· 7 min read ·

The Devirtualization Ladder: Five Ways to Remove Virtual Dispatch Overhead in C++

Source: isocpp

Virtual dispatch is one of those topics where the advice tends to polarize. Either you are told to embrace object-oriented design and not worry about performance, or you are told to rip out every virtual keyword and replace it with templates. Neither framing is very useful. The real question is more specific: on which call sites does virtual dispatch matter, what exactly is the compiler doing about it, and what tools do you have when the compiler cannot help?

A recent article by David Álvarez Rosa on isocpp.org lays out the core problem well: virtual dispatch enables polymorphism but comes with hidden overhead in pointer indirection, larger object layouts, and lost inlining opportunities. What I want to do here is go further than the overview and walk through the specific mechanics, then trace the full spectrum of tools from “let the compiler fix it” to “restructure the type hierarchy.”

What a Virtual Call Actually Costs

When you call a virtual function through a base class pointer, the generated assembly looks roughly like this on x86-64:

mov rax, [rdi]          ; load vptr from object
mov rax, [rax + offset] ; load function pointer from vtable
call [rax]              ; indirect call

That is three memory operations before the function body even begins. The first load is from the object itself (the vptr is at offset zero for single inheritance), so it is likely in cache if you just accessed the object. The second load hits the vtable, which is a static table shared across all instances of a given class, so it stays warm once accessed. The indirect call itself is the harder problem.
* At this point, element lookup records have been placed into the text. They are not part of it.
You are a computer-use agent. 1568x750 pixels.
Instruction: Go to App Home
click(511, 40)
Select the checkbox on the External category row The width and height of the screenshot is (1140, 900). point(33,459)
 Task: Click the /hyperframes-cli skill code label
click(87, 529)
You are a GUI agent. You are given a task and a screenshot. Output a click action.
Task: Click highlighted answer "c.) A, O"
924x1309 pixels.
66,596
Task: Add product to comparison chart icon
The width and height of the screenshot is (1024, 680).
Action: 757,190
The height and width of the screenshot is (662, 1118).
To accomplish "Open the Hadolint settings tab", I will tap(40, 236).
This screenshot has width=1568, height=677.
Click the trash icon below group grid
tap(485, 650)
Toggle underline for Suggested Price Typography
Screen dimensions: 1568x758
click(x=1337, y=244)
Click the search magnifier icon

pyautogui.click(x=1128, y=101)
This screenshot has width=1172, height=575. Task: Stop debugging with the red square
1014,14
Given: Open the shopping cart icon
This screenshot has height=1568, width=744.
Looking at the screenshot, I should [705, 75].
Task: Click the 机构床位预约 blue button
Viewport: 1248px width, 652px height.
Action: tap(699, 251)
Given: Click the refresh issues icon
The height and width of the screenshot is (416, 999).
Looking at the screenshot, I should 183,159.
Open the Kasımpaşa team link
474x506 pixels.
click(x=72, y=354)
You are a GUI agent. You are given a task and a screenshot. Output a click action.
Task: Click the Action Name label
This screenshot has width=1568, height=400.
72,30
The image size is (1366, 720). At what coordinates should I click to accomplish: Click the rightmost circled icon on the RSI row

Modern CPUs have indirect branch predictors that handle hot virtual calls reasonably well. At a single call site that is always dispatching to the same concrete type (a monomorphic call site), the predictor will nearly always get it right. The real cost is not the branch prediction miss; it is that the compiler cannot inline across an indirect call. No inlining means no constant propagation into the callee, no loop unrolling, no vectorization of loops that contain the call. In a tight inner loop processing a container of objects, that can be a 3x to 10x performance difference depending on what the virtual function does.

Every polymorphic class also carries a vptr, adding 8 bytes to every object on a 64-bit system. In a container of a million objects, that is 8MB of memory that serves no purpose except enabling dispatch. When those objects are traversed sequentially, the extra size means more cache lines touched per iteration.

Step One: Let the Compiler Devirtualize

Before restructuring anything, it is worth understanding what the compiler will devirtualize on its own. GCC and Clang both perform devirtualization in several circumstances:

A call through a reference or pointer where the static type is exactly known, with no possibility of a more-derived type, will be devirtualized. If you construct a Circle on the stack and call a virtual method on it directly (not through a Shape*), the compiler resolves it statically.

Link-time optimization (LTO) enables whole-program devirtualization. With -flto, the compiler can see across translation unit boundaries and determine that a given virtual call site is monomorphic across the entire program. This is the lowest-effort path: just enable LTO in your release builds and get devirtualization for free at the sites where it is statically safe.

Profile-guided optimization (PGO) adds speculative devirtualization. The compiler instruments the binary, you run it on representative workloads, then recompile using the profile data. Call sites that are overwhelmingly monomorphic in practice get an inlined fast path guarded by a type check, with a fallback to the virtual call. This is particularly effective in application code where the type distribution is stable.

Step Two: The final Keyword

The simplest manual intervention is final, introduced in C++11. Marking a class final tells the compiler that no further derivation is possible:

struct Circle final : public Shape {
    double radius;
    double area() const override { return 3.14159265 * radius * radius; }
};

void process(const Circle& c) {
    // Compiler knows Circle::area() is the final override.
    // This call is devirtualized and inlined.
    double a = c.area();
}

You can also mark individual overrides final without sealing the class. The compiler uses this information to eliminate the vtable lookup on any call site where it can see the concrete type is Circle. The key limitation is that final only helps at call sites where the static type is the final class itself. Calls through a Shape* that happens to point to a Circle are still virtual unless the compiler can prove the type through escape analysis.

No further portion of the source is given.